* [To do]:
An exact reproduction of all the entries below is required.
= = =
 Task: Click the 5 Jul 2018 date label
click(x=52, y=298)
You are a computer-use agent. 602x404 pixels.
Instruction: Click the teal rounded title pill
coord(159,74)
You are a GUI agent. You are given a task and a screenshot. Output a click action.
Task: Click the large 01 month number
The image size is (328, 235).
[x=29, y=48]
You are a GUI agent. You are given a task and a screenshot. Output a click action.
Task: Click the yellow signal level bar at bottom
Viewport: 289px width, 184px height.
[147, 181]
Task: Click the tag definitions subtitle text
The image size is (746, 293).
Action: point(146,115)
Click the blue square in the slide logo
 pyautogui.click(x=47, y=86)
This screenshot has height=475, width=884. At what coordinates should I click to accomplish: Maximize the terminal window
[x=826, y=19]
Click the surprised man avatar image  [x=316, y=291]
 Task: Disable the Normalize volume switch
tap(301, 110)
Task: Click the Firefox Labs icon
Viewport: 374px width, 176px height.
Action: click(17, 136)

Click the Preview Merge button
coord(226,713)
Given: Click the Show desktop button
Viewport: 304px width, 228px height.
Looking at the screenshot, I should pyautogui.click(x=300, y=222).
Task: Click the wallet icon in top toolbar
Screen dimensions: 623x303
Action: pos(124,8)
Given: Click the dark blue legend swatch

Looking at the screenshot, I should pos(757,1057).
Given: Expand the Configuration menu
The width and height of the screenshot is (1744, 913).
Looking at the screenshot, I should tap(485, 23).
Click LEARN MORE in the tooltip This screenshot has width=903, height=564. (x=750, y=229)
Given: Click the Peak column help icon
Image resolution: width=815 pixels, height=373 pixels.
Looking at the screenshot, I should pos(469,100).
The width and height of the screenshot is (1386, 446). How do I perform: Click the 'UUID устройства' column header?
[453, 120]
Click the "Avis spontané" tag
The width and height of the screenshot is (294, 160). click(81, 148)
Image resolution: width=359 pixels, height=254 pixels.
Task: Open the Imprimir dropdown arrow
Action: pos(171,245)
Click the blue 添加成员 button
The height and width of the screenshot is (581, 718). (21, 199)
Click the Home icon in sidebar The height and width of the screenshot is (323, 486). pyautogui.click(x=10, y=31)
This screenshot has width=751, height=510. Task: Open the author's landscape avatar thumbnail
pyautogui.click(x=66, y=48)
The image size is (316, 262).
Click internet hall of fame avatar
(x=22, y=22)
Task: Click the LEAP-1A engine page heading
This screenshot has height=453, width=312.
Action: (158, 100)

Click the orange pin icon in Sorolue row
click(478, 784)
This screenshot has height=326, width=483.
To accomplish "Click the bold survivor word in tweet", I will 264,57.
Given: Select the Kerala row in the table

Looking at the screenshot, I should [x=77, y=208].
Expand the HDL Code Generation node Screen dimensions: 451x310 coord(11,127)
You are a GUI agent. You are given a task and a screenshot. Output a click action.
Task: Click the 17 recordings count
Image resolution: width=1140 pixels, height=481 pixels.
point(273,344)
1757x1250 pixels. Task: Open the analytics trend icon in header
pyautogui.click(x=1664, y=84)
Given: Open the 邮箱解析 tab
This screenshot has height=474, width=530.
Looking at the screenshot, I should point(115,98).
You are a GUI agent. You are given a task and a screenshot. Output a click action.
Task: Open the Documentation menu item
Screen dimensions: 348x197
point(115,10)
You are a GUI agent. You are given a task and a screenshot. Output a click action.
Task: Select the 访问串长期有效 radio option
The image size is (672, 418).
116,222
= = =
* [Exercise output]:
 Task: Click the 5 Jul 2018 date label
click(x=52, y=298)
You are a computer-use agent. 602x404 pixels.
Instruction: Click the teal rounded title pill
coord(159,74)
You are a GUI agent. You are given a task and a screenshot. Output a click action.
Task: Click the large 01 month number
The image size is (328, 235).
[x=29, y=48]
You are a GUI agent. You are given a task and a screenshot. Output a click action.
Task: Click the yellow signal level bar at bottom
Viewport: 289px width, 184px height.
[147, 181]
Task: Click the tag definitions subtitle text
The image size is (746, 293).
Action: point(146,115)
Click the blue square in the slide logo
 pyautogui.click(x=47, y=86)
This screenshot has height=475, width=884. At what coordinates should I click to accomplish: Maximize the terminal window
[x=826, y=19]
Click the surprised man avatar image  [x=316, y=291]
 Task: Disable the Normalize volume switch
tap(301, 110)
Task: Click the Firefox Labs icon
Viewport: 374px width, 176px height.
Action: click(17, 136)

Click the Preview Merge button
coord(226,713)
Given: Click the Show desktop button
Viewport: 304px width, 228px height.
Looking at the screenshot, I should pyautogui.click(x=300, y=222).
Task: Click the wallet icon in top toolbar
Screen dimensions: 623x303
Action: pos(124,8)
Given: Click the dark blue legend swatch

Looking at the screenshot, I should pos(757,1057).
Given: Expand the Configuration menu
The width and height of the screenshot is (1744, 913).
Looking at the screenshot, I should tap(485, 23).
Click LEARN MORE in the tooltip This screenshot has width=903, height=564. (x=750, y=229)
Given: Click the Peak column help icon
Image resolution: width=815 pixels, height=373 pixels.
Looking at the screenshot, I should pos(469,100).
The width and height of the screenshot is (1386, 446). How do I perform: Click the 'UUID устройства' column header?
[453, 120]
Click the "Avis spontané" tag
The width and height of the screenshot is (294, 160). click(81, 148)
Image resolution: width=359 pixels, height=254 pixels.
Task: Open the Imprimir dropdown arrow
Action: pos(171,245)
Click the blue 添加成员 button
The height and width of the screenshot is (581, 718). (21, 199)
Click the Home icon in sidebar The height and width of the screenshot is (323, 486). pyautogui.click(x=10, y=31)
This screenshot has width=751, height=510. Task: Open the author's landscape avatar thumbnail
pyautogui.click(x=66, y=48)
The image size is (316, 262).
Click internet hall of fame avatar
(x=22, y=22)
Task: Click the LEAP-1A engine page heading
This screenshot has height=453, width=312.
Action: (158, 100)

Click the orange pin icon in Sorolue row
click(478, 784)
This screenshot has height=326, width=483.
To accomplish "Click the bold survivor word in tweet", I will 264,57.
Given: Select the Kerala row in the table

Looking at the screenshot, I should [x=77, y=208].
Expand the HDL Code Generation node Screen dimensions: 451x310 coord(11,127)
You are a GUI agent. You are given a task and a screenshot. Output a click action.
Task: Click the 17 recordings count
Image resolution: width=1140 pixels, height=481 pixels.
point(273,344)
1757x1250 pixels. Task: Open the analytics trend icon in header
pyautogui.click(x=1664, y=84)
Given: Open the 邮箱解析 tab
This screenshot has height=474, width=530.
Looking at the screenshot, I should point(115,98).
You are a GUI agent. You are given a task and a screenshot. Output a click action.
Task: Open the Documentation menu item
Screen dimensions: 348x197
point(115,10)
You are a GUI agent. You are given a task and a screenshot. Output a click action.
Task: Select the 访问串长期有效 radio option
The image size is (672, 418).
116,222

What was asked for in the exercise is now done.